▶ _Stored data entries_
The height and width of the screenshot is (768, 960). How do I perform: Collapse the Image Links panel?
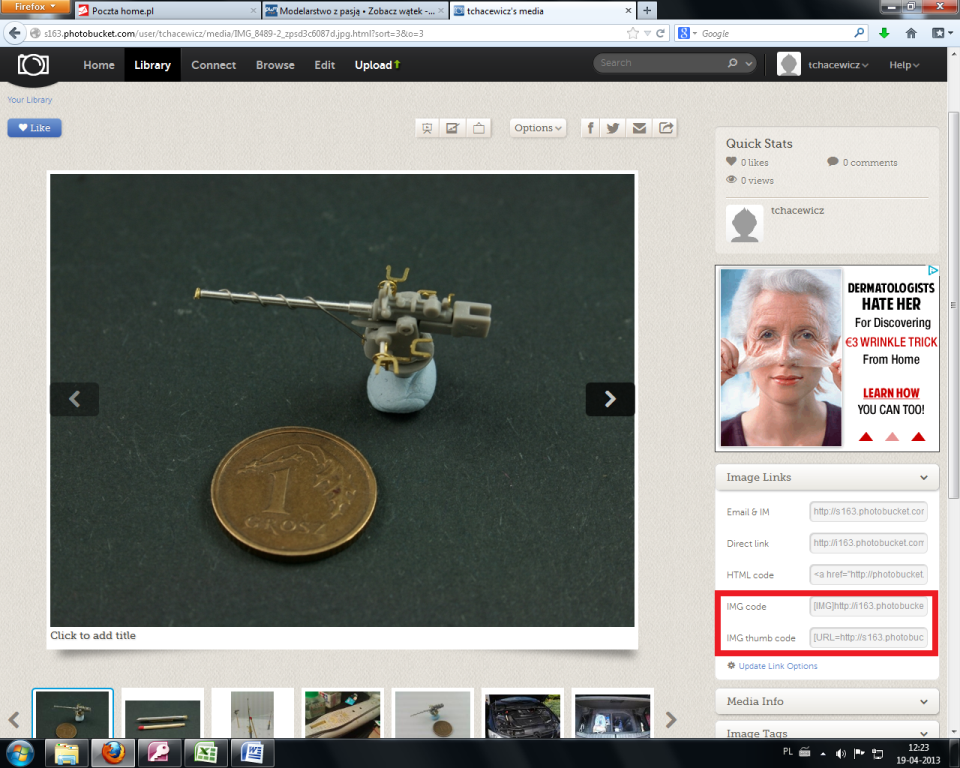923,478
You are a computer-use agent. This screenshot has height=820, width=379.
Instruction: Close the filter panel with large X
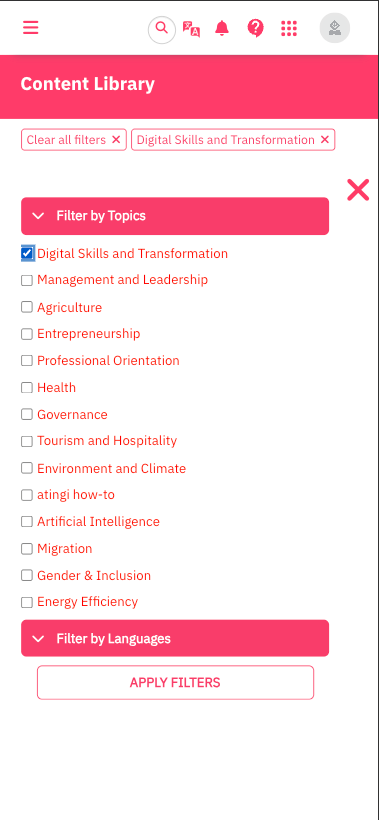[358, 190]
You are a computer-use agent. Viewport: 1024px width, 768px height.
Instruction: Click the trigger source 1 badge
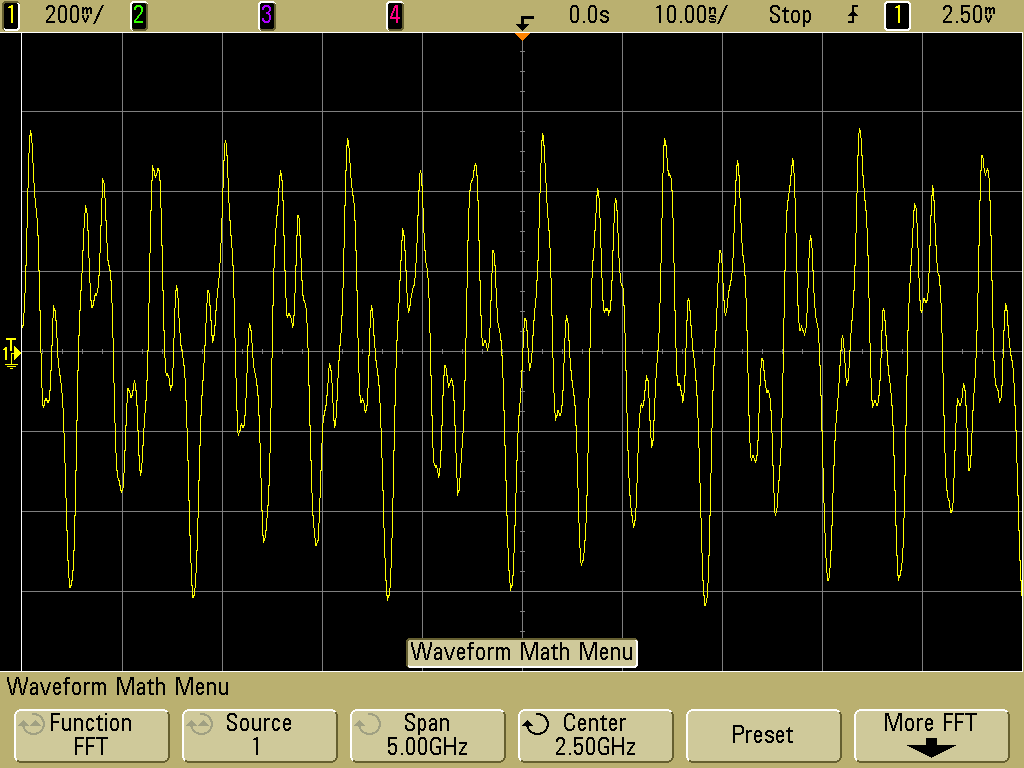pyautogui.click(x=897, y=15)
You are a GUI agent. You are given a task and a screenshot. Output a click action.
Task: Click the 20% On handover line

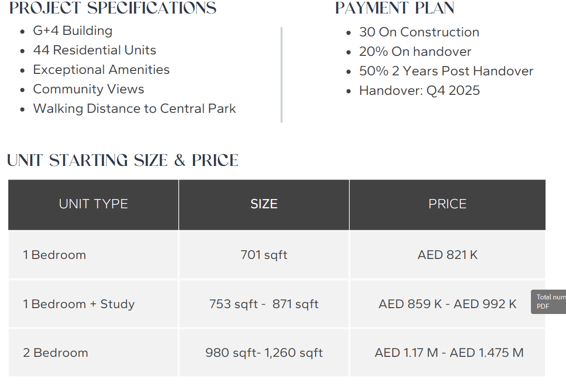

--

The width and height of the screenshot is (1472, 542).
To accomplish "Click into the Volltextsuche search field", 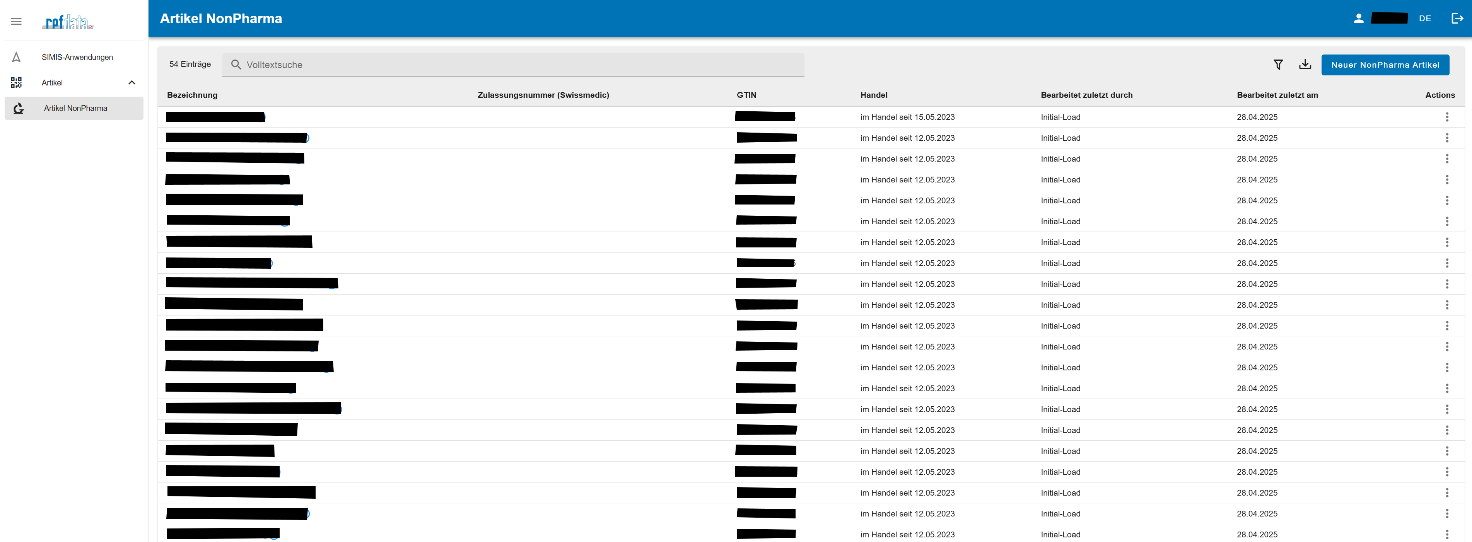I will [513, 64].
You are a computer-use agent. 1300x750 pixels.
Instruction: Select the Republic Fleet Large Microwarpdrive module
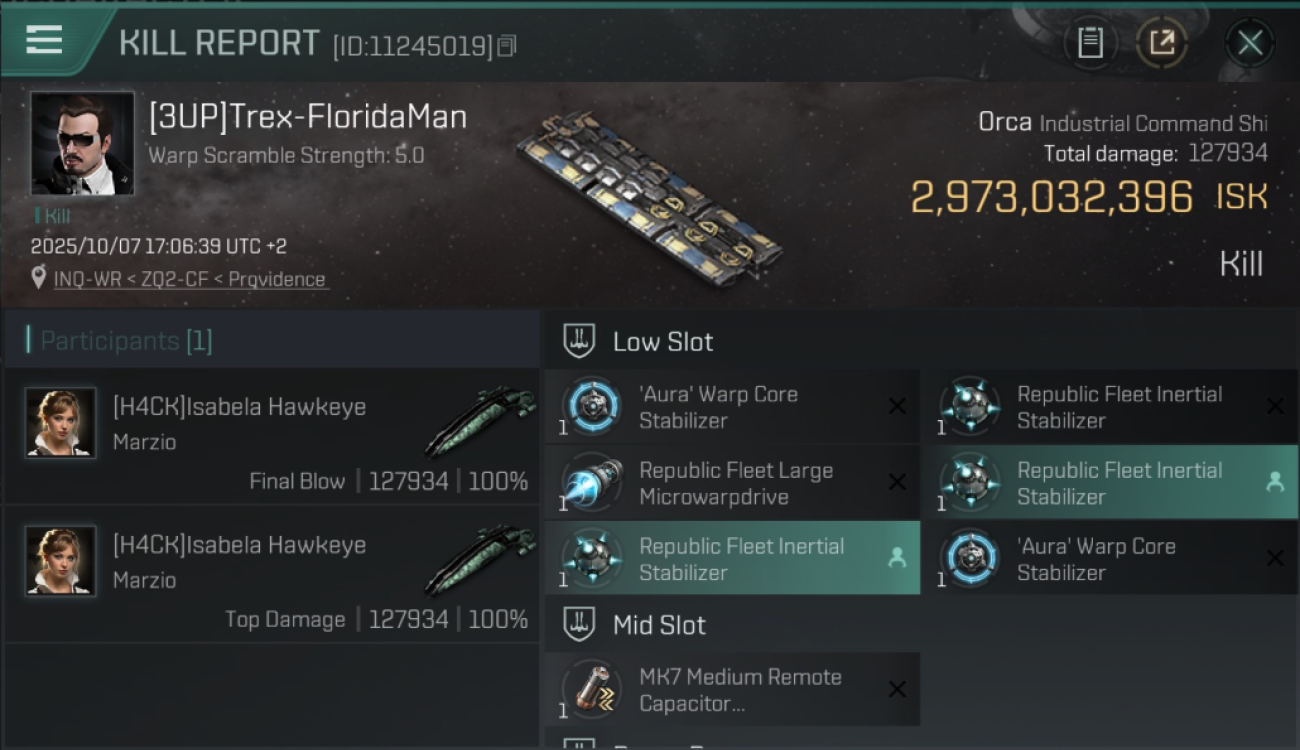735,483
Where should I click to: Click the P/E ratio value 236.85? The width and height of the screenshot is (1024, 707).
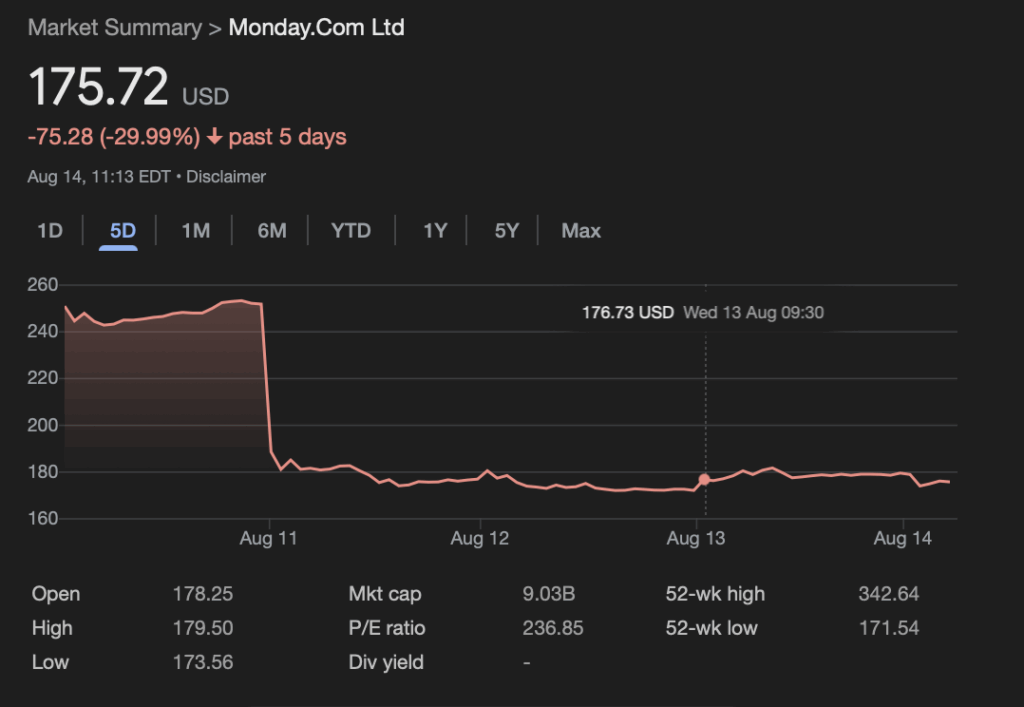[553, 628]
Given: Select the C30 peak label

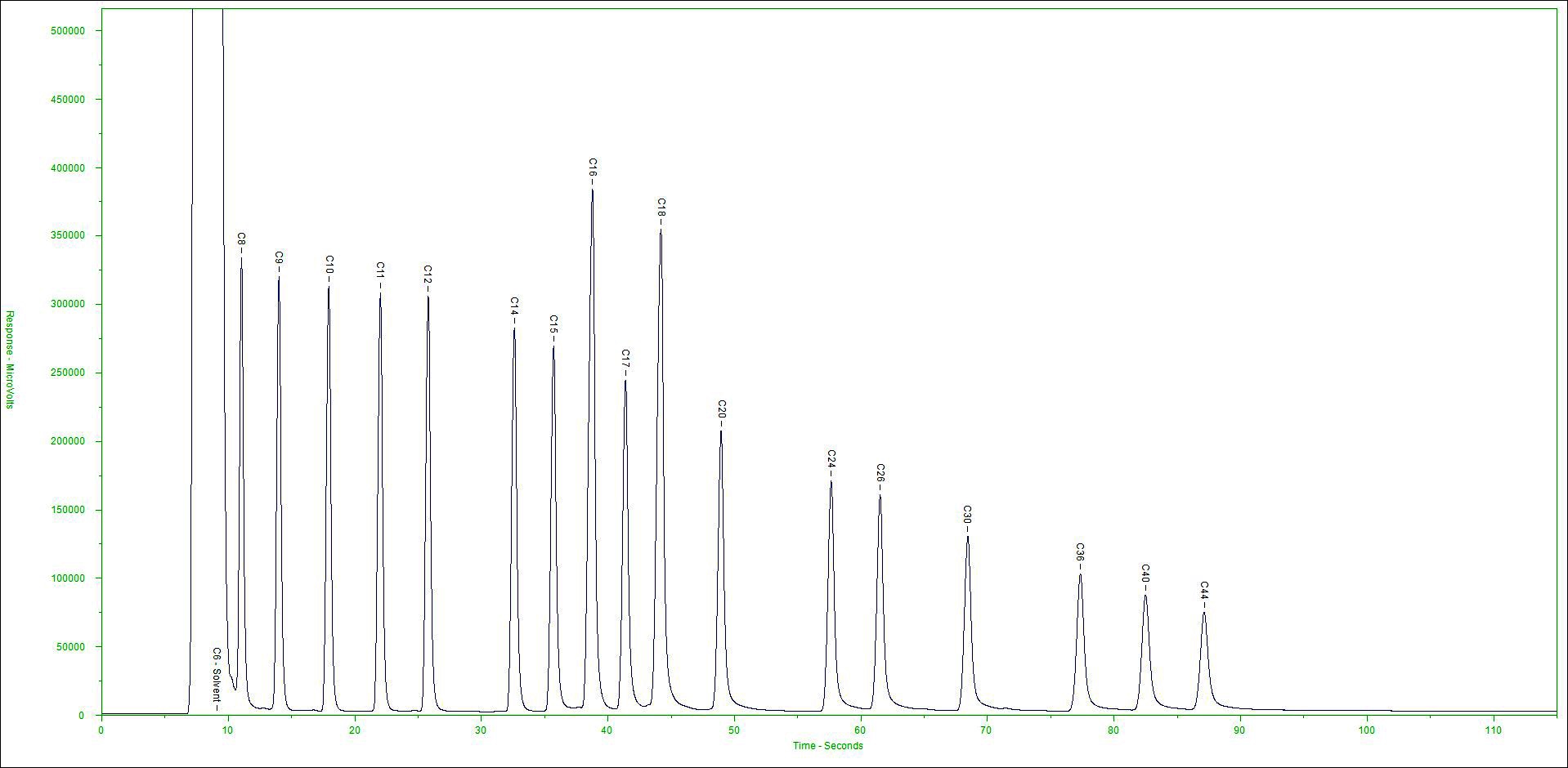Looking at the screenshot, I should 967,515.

...

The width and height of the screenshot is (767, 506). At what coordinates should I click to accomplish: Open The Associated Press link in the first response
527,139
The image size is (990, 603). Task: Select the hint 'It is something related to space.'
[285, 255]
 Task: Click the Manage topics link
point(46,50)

▶ _What the exercise asks_
What's needed is an exact copy of the lines above from the one with "The height and" through the one with "Task: Click the 20% On handover line", both included; the pictures stay out.

▶ _Answer for the task_
The height and width of the screenshot is (768, 960). How do I perform: Collapse the Image Links panel?
923,478
You are a computer-use agent. This screenshot has height=820, width=379.
Instruction: Close the filter panel with large X
[358, 190]
You are a computer-use agent. Viewport: 1024px width, 768px height.
Instruction: Click the trigger source 1 badge
pyautogui.click(x=897, y=15)
You are a GUI agent. You are given a task and a screenshot. Output a click action.
Task: Click the 20% On handover line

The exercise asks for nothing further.